Le port de petites chaines au cou, ou au bras, ou au pied, ou au travers du corps symbolisera et rappellera cette consécration à Jésus et à Marie comme leur esclave.
Des chaînes d'amour
Saint Louis Marie Grignion de Montfort, en plus de ce premier et principal symbolisme, attribue au port de chaînes d'autres significations ou finalités :
- comme protection contre les chaines du diable que sont nos péchés,
- honorer les cordes avec lesquelles le Christ Sauveur a été lié durant sa Passion pour nous rendre vraiment libres,
- les chaînes symbolisent l'amour par lequel le Christ nous attire à lui et les porter nous rappelle que nous devons toujours agir par amour : "je les attirerai à Moi par des liens de charité" (Osée, 4, 11).
Avant le Christ, la croix était objet d'ignominie, avec sa mort d'amour sur le calvaire, la croix portée par amour pour le Christ est devenue glorieuse ; ainsi les chaînes de l'esclave ou du forçat était signe d'opprobres, mais le Christ en nous libérant de la servitude du péché et en acceptant d'être garrotté, a rendu le port des chaînes par amour pour Lui digne de gloire et d'honneur.
Pratique de cette dévotion
Saint Louis Marie Grignion de Montfort conseille fortement le port des chainettes, mais il affirme aussi que cette pratique peut s'omettre sans remettre en cause le fond de cette dévotion à la sainte Vierge et cette consécration comme esclave décrite par le saint.
Si vous désirez pratiquer cette dévotion du port de la chaîne, cela peut se faire simplement.
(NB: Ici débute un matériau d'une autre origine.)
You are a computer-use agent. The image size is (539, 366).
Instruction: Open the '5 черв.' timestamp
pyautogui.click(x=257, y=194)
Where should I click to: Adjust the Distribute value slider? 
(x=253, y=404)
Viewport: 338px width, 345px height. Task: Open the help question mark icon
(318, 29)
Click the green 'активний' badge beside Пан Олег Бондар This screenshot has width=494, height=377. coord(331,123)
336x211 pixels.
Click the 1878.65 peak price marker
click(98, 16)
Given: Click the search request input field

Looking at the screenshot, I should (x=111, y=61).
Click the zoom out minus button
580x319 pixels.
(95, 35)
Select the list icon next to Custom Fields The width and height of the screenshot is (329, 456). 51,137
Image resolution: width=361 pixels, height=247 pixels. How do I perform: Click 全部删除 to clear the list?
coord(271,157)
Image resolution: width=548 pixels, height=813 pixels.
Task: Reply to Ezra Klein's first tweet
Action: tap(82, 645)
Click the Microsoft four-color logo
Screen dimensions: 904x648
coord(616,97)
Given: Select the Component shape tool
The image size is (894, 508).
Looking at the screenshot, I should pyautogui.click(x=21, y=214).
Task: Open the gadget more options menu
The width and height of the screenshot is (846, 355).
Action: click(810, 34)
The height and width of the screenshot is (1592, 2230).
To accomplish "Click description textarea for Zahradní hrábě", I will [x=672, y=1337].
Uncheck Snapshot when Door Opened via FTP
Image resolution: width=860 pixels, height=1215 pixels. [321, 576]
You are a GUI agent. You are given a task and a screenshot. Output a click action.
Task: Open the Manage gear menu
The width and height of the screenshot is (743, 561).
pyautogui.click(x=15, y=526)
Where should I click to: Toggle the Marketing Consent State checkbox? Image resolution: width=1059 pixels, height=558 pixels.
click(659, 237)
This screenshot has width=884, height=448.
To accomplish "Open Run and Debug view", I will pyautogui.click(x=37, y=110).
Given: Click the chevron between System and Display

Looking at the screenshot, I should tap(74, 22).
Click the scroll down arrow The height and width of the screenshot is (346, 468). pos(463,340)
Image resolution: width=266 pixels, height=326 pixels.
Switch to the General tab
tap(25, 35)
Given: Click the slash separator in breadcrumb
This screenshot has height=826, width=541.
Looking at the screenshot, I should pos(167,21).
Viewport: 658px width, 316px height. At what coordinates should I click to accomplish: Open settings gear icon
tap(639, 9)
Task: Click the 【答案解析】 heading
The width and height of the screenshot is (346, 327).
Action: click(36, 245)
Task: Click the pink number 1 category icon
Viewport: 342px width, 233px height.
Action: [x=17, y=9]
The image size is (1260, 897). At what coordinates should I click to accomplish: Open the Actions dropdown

Au cas où vous portez déjà une médaille autour du cou à l'aide d'une chaîne, il suffit de la faire bénir et de la porter selon l'esprit de cette dévotion tout en gardant la médaille religieuse.
Vous pouvez aussi vous procurer sur notre boutique religieuse une chaîne que vous portez autour du cou et du poignet. Il est important de faire bénir cette chaîne. Dans la pratique d'une dévotion peu courante, il est bon de garder une certaine discrétion.